En los siguientes mensajes el fiscal menciona un caso judicial de 1964 (Sullivan vs. New York Times) que sentó las bases de la real malicia, una doctrina que cayó en desuso a partir de las sucesivas legislaciones nacionales e internacionales que buscan ampliar al máximo posible la protección de la libertad de prensa.
“Me da la sensación de que él tuviera algo que esconder”
“El tuit del fiscal González Raggio es una cosa insólita e inédita”, sostuvo el periodista en diálogo con AIRE. “No tengo recuerdos en la provincia de Santa Fe de que un fiscal haya advertido qué tenemos que publicar los periodistas y avisar de antemano que, si voy a publicar algo, me va a hacer una presentación por real malicia por una supuesta nota en contra de él que ni siquiera escribí”.
“Me da la sensación de que él tuviera algo que esconder y se asustó, pero no termino de entender por qué”, agregó Miró.
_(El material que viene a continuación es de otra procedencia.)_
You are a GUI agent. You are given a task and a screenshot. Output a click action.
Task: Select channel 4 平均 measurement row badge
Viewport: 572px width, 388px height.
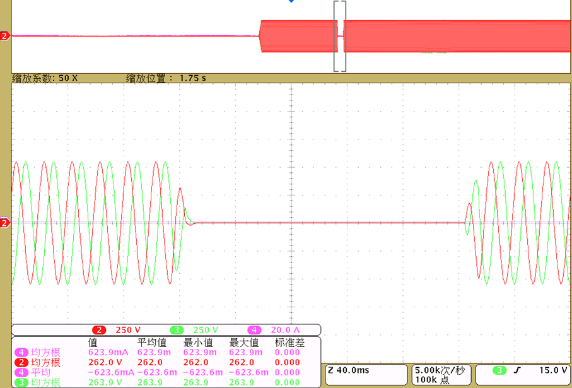click(21, 372)
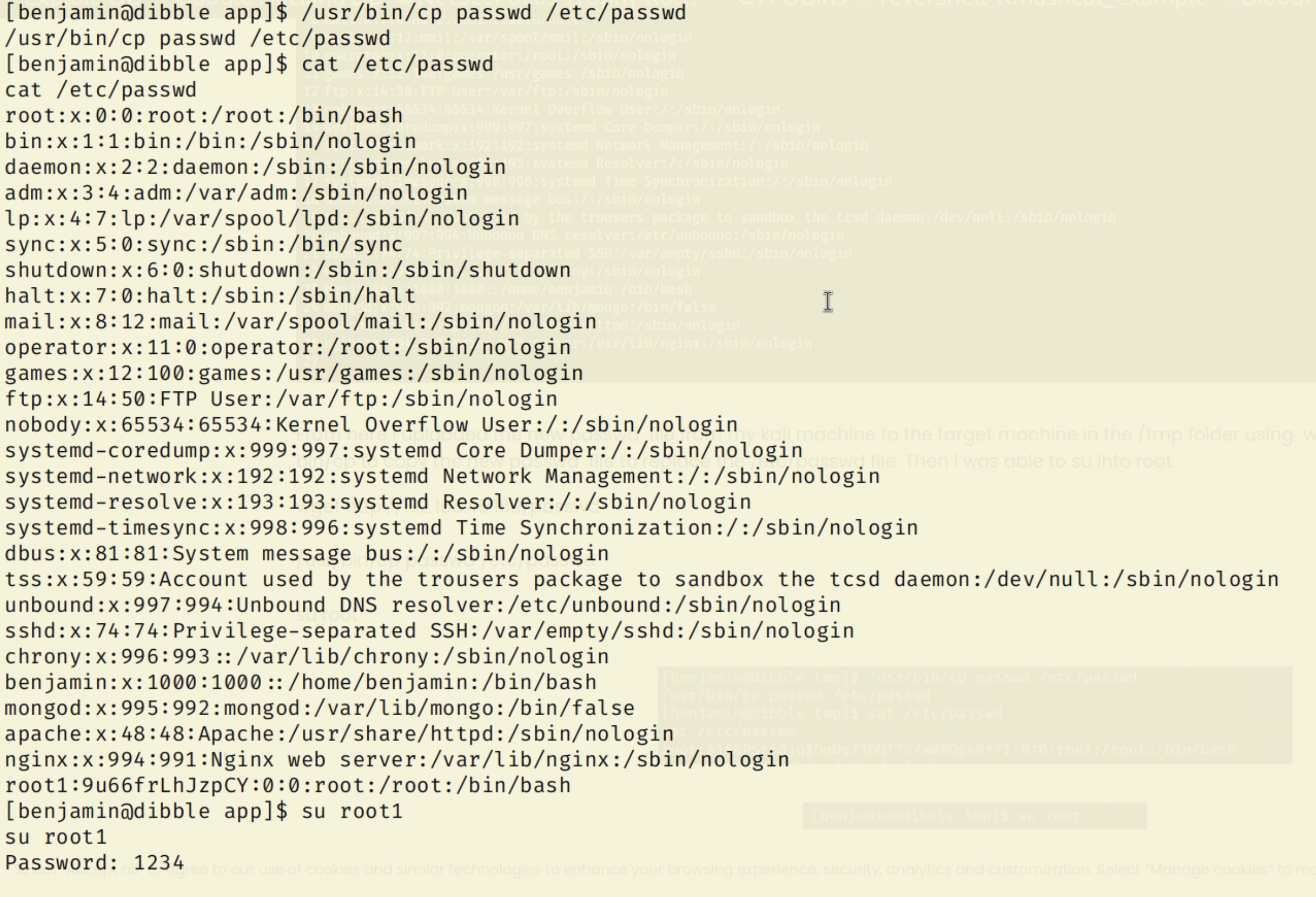This screenshot has height=897, width=1316.
Task: Click the dbus System message bus line
Action: [307, 554]
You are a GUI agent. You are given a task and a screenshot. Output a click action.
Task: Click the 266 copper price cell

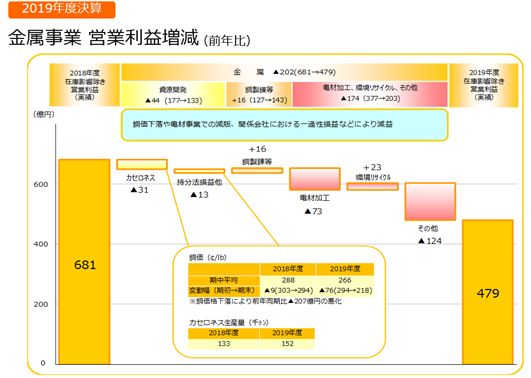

Si bien el periodista aún no logró reconstruir los pasos previos que llevaron al fiscal a realizar esas publicaciones en las redes sociales, Miró sospecha que se trata de un gran malentendido que llevó a González Raggio a concluir que el periodista estaba investigado su actividad como funcionario público con la presunta intención de publicar una nota crítica.
“Yo escribo sobre temas judiciales, pero no sobre delitos sexuales que son los que él tiene en su Fiscalía. Jamás cubrí ninguna nota que tenga que ver con alguna de las causas que él llevó adelante”, explicó el periodista.
¿Censura previa o mecanismos de coacción?
Previo a la publicación del tuit, el fiscal lo había llamado por teléfono al periodista con la misma intención: advertirle respecto a la publicación de una hipotética nota que en ningún momento existió en realidad.
“A mí no me corresponde opinar sobre cómo debe manejar sus redes sociales un fiscal, pero entiendo que es un funcionario público y que debe guardar ciertas formas. Es algo inédito, inaceptable, que un fiscal determine qué se puede escribir y qué no y que anticipe que va a tomar medidas sobre lo que supuestamente va a escribir un periodista. Me da la sensación de que se quiere remontar a la época de la censura previa”, añadió Miró.
Aún azorado por la intempestiva reacción del fiscal González Raggio, el periodista Rodrigo Miró ensayó la siguiente conclusión: “Él pensó que yo estaba preparando un artículo en contra de él por su actuación como fiscal, por casos que presuntamente podría no haber investigado. Yo no sigo casos de delitos sexuales, pero en la conversación me dijo que me venía siguiendo y mencionó algunos artículos sobre temas judiciales que yo había publicado entonces, supuso que iba a publicar una nota en su contra”.
Consultado por AIRE, el abogado constitucionalista Domingo Rondina aclaró que, si bien se trata de un hecho repudiable, no puede configurarse como un caso de censura previa “porque el fiscal no puede impedir que se publique. Nosotros hablamos de mecanismos de coacción o de presión para no publicar”.
“La Corte Interamericana de Derechos Humanos, hace pocos meses, acaba de impedir los juicios de indemnización contra periodistas. Cambió la jurisprudencia, lo de Sullivan contra el New York Times está anticuado. La indemnización, por lo menos en Latinoamérica, ya no corre más”, agregó el especialista.
Rondina dejó en claro que “la aplicación de la norma civil debería hacerse de acuerdo con estándares interamericanos, de modo que las indemnizaciones civiles no impliquen una inhibición o autocensura de quienes ejercen su derecho a la libertad de expresión”.